[Anatomie d'un instant | Javier Cercas, Elisabeth Beyer (Traducteur), Aleksandar Grujicic (Traducteur)]
Le 23 février 1981 le colonel Tejero et ses gardes civils envahissent la salle où les députés espagnols sont en train de délibérer pour choisir un nouveau chef de gouvernement, Adolfo Suarez étant démissionaire. Pendant quelques heures l'issue du coup d'état est incertaine. C'est le roi Juan Carlos qui fera basculer les indécis dans le camp de la légalité en imposant son autorité aux militaires dissidents et en s'adressant directement aux espagnols à la télévision.
Javier Cercas aborde ces évènements d'une manière non conventionelle. Ce livre n'est ni le livre d'un historien, bien que tout y soit rigoureusement exact, ni un roman puisque tous les personnages ont bien éxisté et que la trame de "l'histoire" ne doit rien à l'imaginaire de l'auteur.Dans un prologue à son livre Cercas explique sa démarche ; l'envie d'écrire un ouvrage sur le 23 février se heurtait au choix de la forme : étude historique ? roman ? Les protagonistes de ces évènements parurent alors à Cercas comme des personnages de roman. C'est le visionnage en boucle du film (le caméraman de la TV espagnole continua de filmer pendant les premières heures du coup d'état...) qui le lui confirma. On y voit en effet deux des principaux protagonistes de l'histoire, Adolfo Suarez le premier ministre démissionaire, et Santiago Carillo le communiste pur et dur, rester tous les deux inflexibles sur leur banc de parlementaire alors que tous leurs congénères s'étaient applatis au sol lorsque les gardes civils arrosèrent la salle du congrès de leurs mitraillettes. Cercas se demanda alors quelles pouvaient bien être les motivations de ces deux là. D'où des questionnements nombreux et contradictoires qui parcourent le livre qui se veut comme une dissection du coup d'état (Anatomie d'un instant).D'où s'en suit également un style confus qui met parfois la compréhension à mal....

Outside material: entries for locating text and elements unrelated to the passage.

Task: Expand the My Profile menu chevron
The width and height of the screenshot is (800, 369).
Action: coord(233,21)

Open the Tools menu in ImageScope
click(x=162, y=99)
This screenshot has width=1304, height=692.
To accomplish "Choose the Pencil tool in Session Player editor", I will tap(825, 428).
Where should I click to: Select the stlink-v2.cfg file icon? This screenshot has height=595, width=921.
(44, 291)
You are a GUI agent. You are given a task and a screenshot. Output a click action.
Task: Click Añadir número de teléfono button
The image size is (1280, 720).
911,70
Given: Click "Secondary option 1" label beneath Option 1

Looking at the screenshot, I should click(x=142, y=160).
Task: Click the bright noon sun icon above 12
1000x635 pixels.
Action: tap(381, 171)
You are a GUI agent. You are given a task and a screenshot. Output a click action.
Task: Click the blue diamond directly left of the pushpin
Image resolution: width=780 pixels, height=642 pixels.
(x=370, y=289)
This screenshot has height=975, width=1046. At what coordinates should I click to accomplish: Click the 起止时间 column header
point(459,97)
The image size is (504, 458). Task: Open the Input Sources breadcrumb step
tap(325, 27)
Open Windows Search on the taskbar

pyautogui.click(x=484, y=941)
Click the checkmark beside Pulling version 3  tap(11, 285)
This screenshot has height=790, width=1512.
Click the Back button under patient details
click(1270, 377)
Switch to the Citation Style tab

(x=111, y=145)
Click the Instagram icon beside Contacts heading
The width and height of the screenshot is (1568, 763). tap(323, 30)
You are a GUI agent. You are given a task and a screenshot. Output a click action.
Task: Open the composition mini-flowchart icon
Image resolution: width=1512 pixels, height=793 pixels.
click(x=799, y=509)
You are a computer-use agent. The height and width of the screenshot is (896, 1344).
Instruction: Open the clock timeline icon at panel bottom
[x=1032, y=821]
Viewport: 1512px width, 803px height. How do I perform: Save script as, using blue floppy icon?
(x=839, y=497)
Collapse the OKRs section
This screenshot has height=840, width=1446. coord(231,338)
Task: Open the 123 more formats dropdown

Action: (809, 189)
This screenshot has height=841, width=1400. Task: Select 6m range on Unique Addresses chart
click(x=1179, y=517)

Ceci dit ce livre est d'abord un bon outil pour comprendre, presque heure par heure, le déroulement du coup d'état, ses causes, ses raisons profondes, le poids de l'histoire....L'auteur se fait chercheur, pose des hypothèses,prend parti....
Il revient longuement sur le difficile accouchement de la démocratie espagnole . Celle-çi loin de s'être imposée, presque "naturellement" , fût le résultat d'un "gentleman's agreement" entre les franquistes "historiques" et les "libéraux" épaulés par le roi ; le principal article étant que jamais la "démocratie" ne devrait demander des comptes sur les temps passés... et ne jamais officialiser le Parti communiste..;(ce que Suarez fit pourtant ! ). On comprend alors que le coup d'état du 23 février 1981 ne fût pas un "golpe" d'opérette, malgré les gesticulations du Lieutenant-colonel Tejero ponctuées de sa voix de fausset...Derrière lui s'agitaient tout le ban et l'arrière ban des franquistes nostalgiques ; des militaires bien sûr, mais aussi des hommes de l'entourage du roi mus autant par la revanche que par l'ambition. Javier Cercas, au vu d'archives,soupçonne même le roi d'avoir, par un jeu trouble ou du moins par une passivité malheureuse, encouragé la rebellion.
Un livre qui intéressera les "afficionados" de l'Espagne et de son histoire.